Música

Crítica

Weezer - Pacific Daydream | Crítica

Mesmo com deslizes, Pacific Daydream acerta em harmonizar o velho e o novo

Julia Sabbaga
27.10.2017
15h20

O novo álbum do Weezer, segundo seu líder Rivers Cuomo, nasceu de modo muito orgânico. Depois de lançar o chamado “álbum branco” no ano passado, e ter agradado críticas com a volta as raízes, o plano era lançar o oposto, o “álbum preto”, que Cuomo descreveu como um "Beach Boys sombrio". O processo de composição, no entanto, acabou dando origem a diversas músicas em um estilo diferente, que o vocalista organizou como um outro álbum, lançado antes: o Pacific Daydream. É intrigante imaginar o que a banda entregará no “álbum preto”, porque o rótulo de Beach Boys sombrio chega a se aproximar bastante da sonoridade do lançamento deste ano.

O Weezer já está acostumado com críticas. Em uma carreira que tem mais de 20 anos, a banda da Califórnia já irritou a base de fãs de todos os jeitos possíveis. Eles já experimentaram com outros estilos, mudaram completamente, fizeram parceria com produtores inusitados e já, possivelmente forçadamente, retornaram ao seu som original. Com o lançamento de 2017, Pacific Daydream, a banda poderia seguir vários caminhos: voltar ao som do início de carreira, criar mais rock com eletrônico ou apostar em homenagens aos seus ídolos do Beach BoysPacific Daydream tem tudo isso. E apesar de soar confuso de vez em quando, transitando entre o moderno e o retrô, de vez em quando a banda acerta em cheio. Sua habilidade de criar refrões cativantes, usar guitarras distorcidas nos melhores momentos, e abusar das harmonias vocais está bem presente por todo álbum. Mas ocasionalmente ele desliza e se perde na busca de fazer tanta coisa ao mesmo tempo. 

O álbum abre com “Mexican Fender”, uma faixa cheia de guitarras e distorções que fica bem no meio termo entre o Weezer de 1994 e o criticado Weezer de 2009. Faz sentido que seja bem o intermediário, já que Cuomo busca a sonoridade antiga ao mesmo tempo em que traz Butch Walker, o mesmo produtor de Raditude, para Pacific Daydream. E apesar do refrão quase brega, “Mexican Fender” é uma boa abertura.
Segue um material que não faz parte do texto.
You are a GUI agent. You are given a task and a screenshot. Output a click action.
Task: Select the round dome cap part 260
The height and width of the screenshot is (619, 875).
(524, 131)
O disco melhora bastante da metade para o fim. As faixas iniciais, todas lançadas como singles, como “Feels Like Summer” e “Happy Hour”, são simpáticas, mas chegam a exagerar no eletrônico e parecer que o Weezer está buscando se encaixar na mesma categoria que o The Killers. Até poderia, mas eles têm um potencial diferente, e isso chama atenção nas músicas seguintes. A homenagem óbvia à banda favorita de Cuomo, “Beach Boys”, deixa a desejar: se é para dar o nome de “Beach Boys”, o Weezer conseguiria fazer uma homenagem melhor. E fez: o auge do disco, que se assemelha à banda de Brian Wilson com mais segurança e naturalidade, é “Weekend Woman”. Com o refrão grandioso e toques de eletrônico, surgiu uma bela música pop rock, com vocais que remetem Beach Boys com maestria. “Weekend Woman” simboliza o Pacific Daydream inteiro, e é sua melhor faixa.

Na segunda metade do álbum a banda apresenta a melancólica “QB Blitz”, onde Cuomo sofre com a solidão, e um segundo destaque, a romântica “Sweet Mary”, uma balada doce que traz a naturalidade do cantor com o vocal agudo, e é outro hit em potencial. Nas seguintes, “Get Right” e “La Mancha Screwjob”, o Weezer se baseia mais no rock eletrônico com ganchos mais óbvios e arranjos vocais modernos. Para fechar o disco, entregam outra à la Beach Boys, “Any Friend Of Diane’s”, com um violão diferente e estiloso.

De modo geral, o Weezer acertou em Pacific Daydream. O disco acabou no meio termo entre tributo à Beach Boys e pop eletrônico, e no meio entre o Weezer velho e Weezer novo, mas a mistura de tudo isso, quando acerta, acerta bem.